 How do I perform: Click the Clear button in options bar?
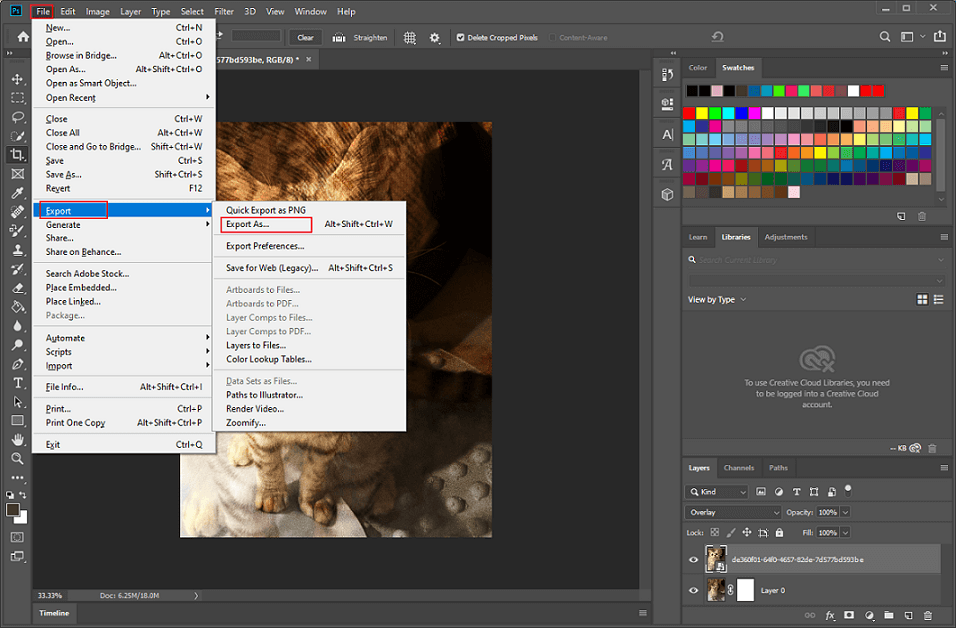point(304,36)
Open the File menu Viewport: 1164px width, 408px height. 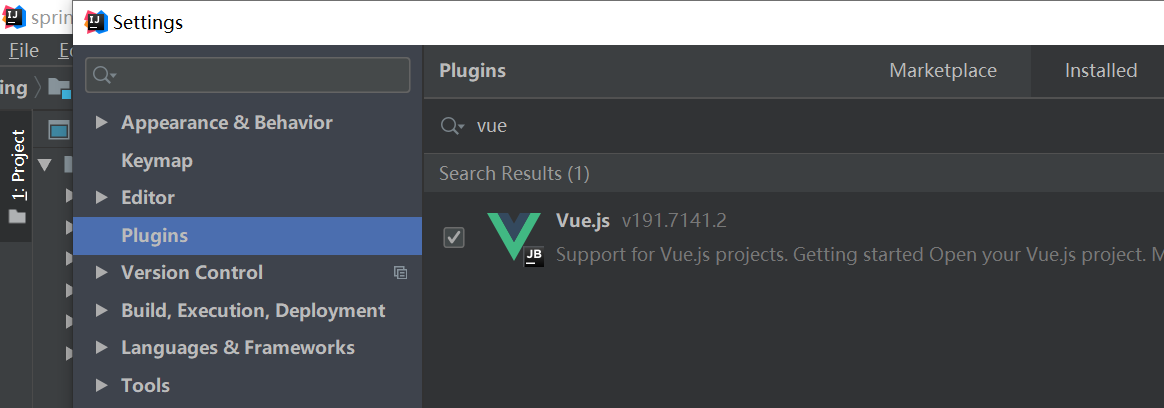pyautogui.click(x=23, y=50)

==

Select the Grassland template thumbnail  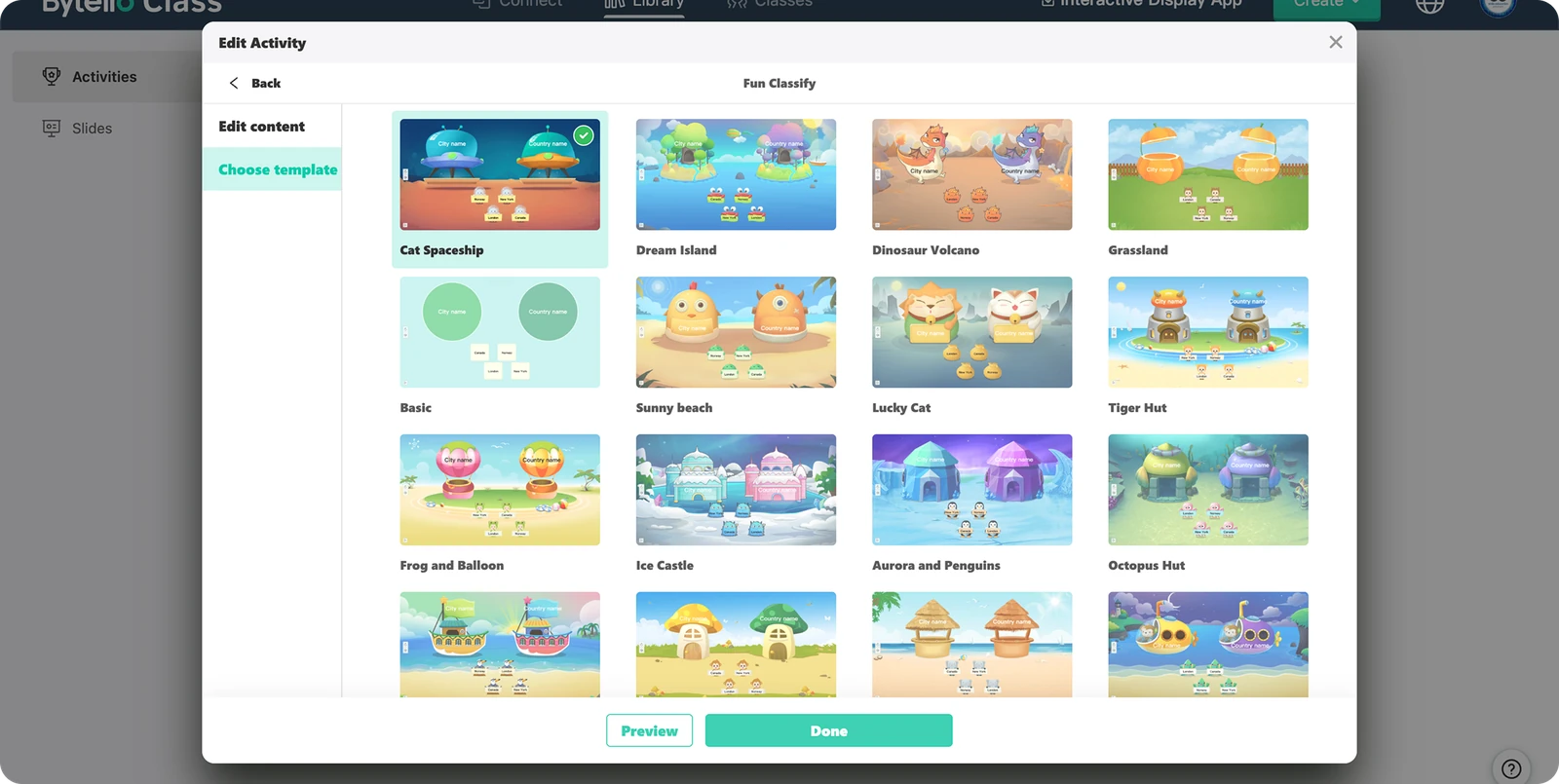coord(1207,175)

* * *

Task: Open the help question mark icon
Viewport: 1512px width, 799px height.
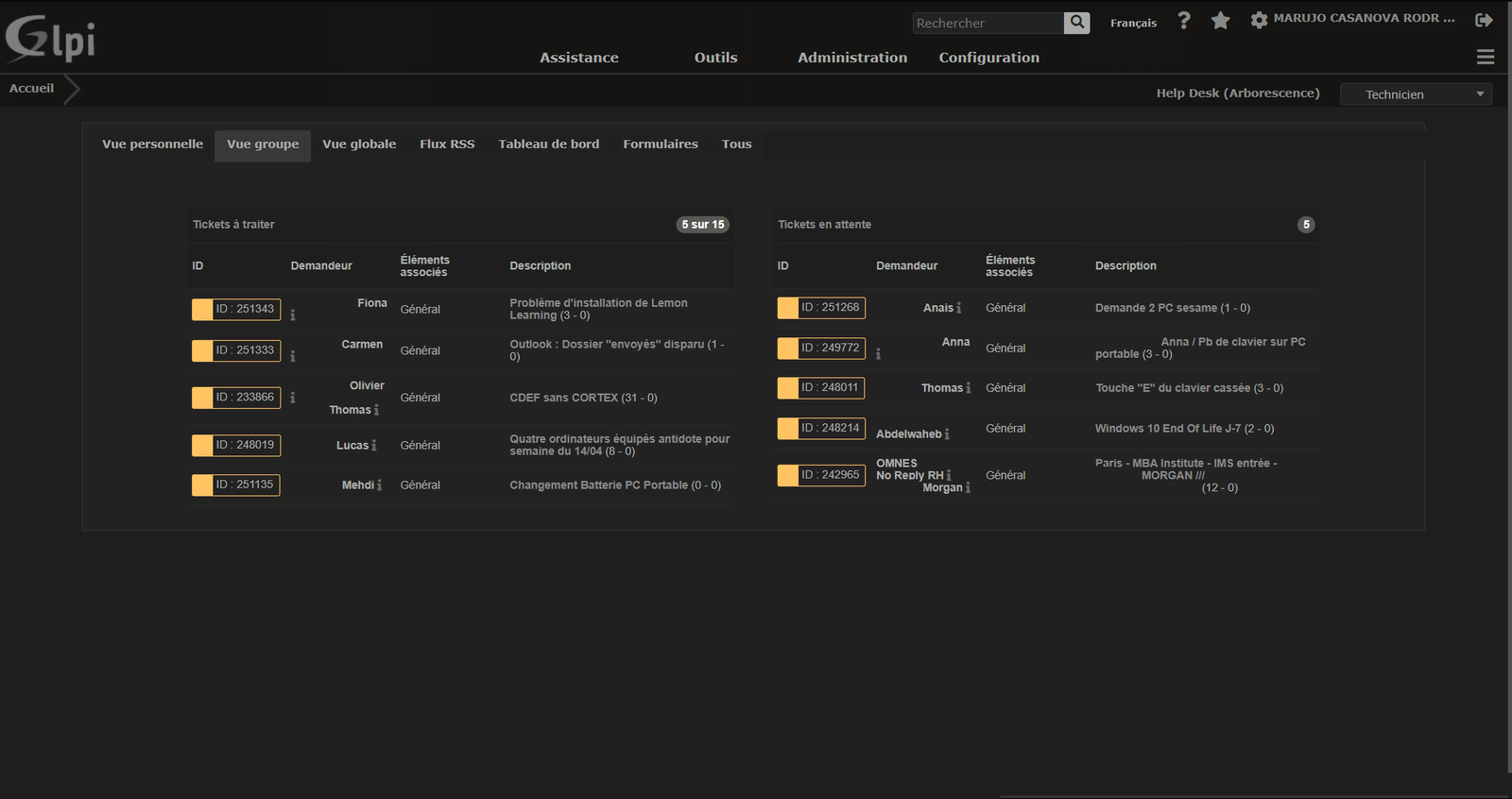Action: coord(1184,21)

→ Problem to work on:
Reproduce everything in the material from the line containing "Task: Open the help question mark icon" down to the line containing "Action: coord(1184,21)", including both of those lines. Leave the pictures out.

→ The reply:
Task: Open the help question mark icon
Viewport: 1512px width, 799px height.
Action: coord(1184,21)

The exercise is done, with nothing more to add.